Só então fiquei sabendo que a rebeldia de encontrar ex-internos da clínica, ainda em processo de reabilitação, havia queimado, de fato, seu filme com os terapeutas que avaliavam sua evolução. Uma turminha se formara a partir daquele momento: pacientes se reuniram outras vezes e saíram juntos, apesar da proibição expressa. Alguns deles tiveram recaída. Somente ao constatar, por experiência própria, o perigo daquelas companhias, em plena tentativa de virada em sua vida, Casão resolveu cair fora. Chegou a confessar o delito aos terapeutas, esperando apenas uma advertência. Mas as regras da Greenwood são inflexíveis. Os profissionais recomendaram à família um novo período de internação em Itapecerica da Serra. Ele só não voltou a ser confinado graças à firmeza de Victor Hugo, que acreditou na capacidade de o pai seguir seu próprio caminho e fazer suas escolhas. Os dois, inclusive, passaram a morar juntos.

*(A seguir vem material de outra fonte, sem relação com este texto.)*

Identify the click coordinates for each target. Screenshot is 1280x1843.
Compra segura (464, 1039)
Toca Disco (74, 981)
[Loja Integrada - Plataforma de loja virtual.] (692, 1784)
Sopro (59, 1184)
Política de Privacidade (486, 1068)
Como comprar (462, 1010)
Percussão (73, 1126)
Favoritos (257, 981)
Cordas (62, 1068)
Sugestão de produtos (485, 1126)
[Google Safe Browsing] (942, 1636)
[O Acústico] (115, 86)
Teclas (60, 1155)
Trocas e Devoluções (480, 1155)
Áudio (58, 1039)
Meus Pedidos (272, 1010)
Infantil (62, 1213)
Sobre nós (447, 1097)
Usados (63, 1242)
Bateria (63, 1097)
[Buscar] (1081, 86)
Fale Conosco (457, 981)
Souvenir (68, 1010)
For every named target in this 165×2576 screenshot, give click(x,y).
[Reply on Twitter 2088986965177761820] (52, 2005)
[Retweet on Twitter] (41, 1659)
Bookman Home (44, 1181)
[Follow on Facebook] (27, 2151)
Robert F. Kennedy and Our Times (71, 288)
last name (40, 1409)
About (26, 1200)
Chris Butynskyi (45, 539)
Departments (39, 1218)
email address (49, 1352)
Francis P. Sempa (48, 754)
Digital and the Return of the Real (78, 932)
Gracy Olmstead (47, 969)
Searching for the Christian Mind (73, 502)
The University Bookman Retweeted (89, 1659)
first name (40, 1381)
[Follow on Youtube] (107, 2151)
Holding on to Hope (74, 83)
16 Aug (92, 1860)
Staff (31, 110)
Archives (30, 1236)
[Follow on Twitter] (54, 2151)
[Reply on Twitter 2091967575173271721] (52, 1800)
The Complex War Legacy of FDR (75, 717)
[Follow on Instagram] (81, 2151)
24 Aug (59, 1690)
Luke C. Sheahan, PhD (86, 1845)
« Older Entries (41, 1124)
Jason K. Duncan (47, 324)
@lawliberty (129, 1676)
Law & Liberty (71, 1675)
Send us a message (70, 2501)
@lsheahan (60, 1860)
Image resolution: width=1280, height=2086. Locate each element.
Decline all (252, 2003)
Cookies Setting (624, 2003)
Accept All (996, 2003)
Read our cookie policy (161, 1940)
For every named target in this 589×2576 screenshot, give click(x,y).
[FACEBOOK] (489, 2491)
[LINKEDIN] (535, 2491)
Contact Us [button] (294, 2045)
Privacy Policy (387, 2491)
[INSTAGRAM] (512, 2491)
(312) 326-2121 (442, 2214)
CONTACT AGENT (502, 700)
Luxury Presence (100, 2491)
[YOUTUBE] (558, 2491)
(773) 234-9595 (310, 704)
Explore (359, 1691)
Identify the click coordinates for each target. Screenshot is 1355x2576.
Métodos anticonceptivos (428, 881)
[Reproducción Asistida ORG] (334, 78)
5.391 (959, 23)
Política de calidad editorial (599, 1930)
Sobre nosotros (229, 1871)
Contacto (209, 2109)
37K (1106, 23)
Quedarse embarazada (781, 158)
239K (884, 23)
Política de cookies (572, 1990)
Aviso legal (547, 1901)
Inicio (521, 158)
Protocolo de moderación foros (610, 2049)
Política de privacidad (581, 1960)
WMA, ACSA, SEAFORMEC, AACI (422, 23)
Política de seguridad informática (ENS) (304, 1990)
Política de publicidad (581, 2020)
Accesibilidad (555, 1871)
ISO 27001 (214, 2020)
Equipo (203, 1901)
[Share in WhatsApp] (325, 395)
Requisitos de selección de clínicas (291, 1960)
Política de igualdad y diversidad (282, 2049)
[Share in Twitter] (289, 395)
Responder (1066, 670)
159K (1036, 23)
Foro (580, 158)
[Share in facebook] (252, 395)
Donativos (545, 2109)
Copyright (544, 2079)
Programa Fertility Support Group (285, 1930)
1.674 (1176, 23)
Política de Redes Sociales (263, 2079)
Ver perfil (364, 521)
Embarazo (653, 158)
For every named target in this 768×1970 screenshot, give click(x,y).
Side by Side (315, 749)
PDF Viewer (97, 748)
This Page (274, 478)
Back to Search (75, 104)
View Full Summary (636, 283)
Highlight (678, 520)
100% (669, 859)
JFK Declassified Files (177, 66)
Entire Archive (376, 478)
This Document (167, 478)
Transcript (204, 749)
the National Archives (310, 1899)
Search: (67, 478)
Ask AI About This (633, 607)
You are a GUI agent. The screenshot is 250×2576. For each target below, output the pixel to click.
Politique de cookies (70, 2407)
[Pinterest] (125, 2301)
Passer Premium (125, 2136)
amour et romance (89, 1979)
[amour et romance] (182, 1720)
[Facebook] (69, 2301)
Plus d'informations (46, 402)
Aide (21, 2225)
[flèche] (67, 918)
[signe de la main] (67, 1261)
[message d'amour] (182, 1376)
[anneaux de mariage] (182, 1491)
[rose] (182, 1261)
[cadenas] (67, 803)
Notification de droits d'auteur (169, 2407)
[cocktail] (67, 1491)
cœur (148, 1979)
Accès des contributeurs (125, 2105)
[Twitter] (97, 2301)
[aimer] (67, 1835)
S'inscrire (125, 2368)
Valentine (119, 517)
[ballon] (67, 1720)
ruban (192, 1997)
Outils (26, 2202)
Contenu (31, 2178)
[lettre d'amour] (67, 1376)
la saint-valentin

Claro que ele não ficou sem nenhum apoio terapêutico. Depois da ruptura com a clínica, uma psiquiatra e três psicólogas foram contratadas para ajudá-lo a reorganizar a vida e a lidar com as emoções e os sentimentos guardados por tanto tempo, durante o uso mais intenso das drogas. Chegara a hora de mergulhar em si mesmo, se conhecer melhor e resgatar as relações familiares,

relegadas a segundo plano até então.

Como seriam a volta ao trabalho, a convivência com os amigos e os parentes, o julgamento das pessoas em geral? Afinal, seu drama se tornara público a partir do acidente de carro e a consequente internação. Era necessário medir cada passo para atenuar possíveis preconceitos que poderiam desestabilizá-lo e provocar nova queda no precipício. Um desafio colossal o esperava.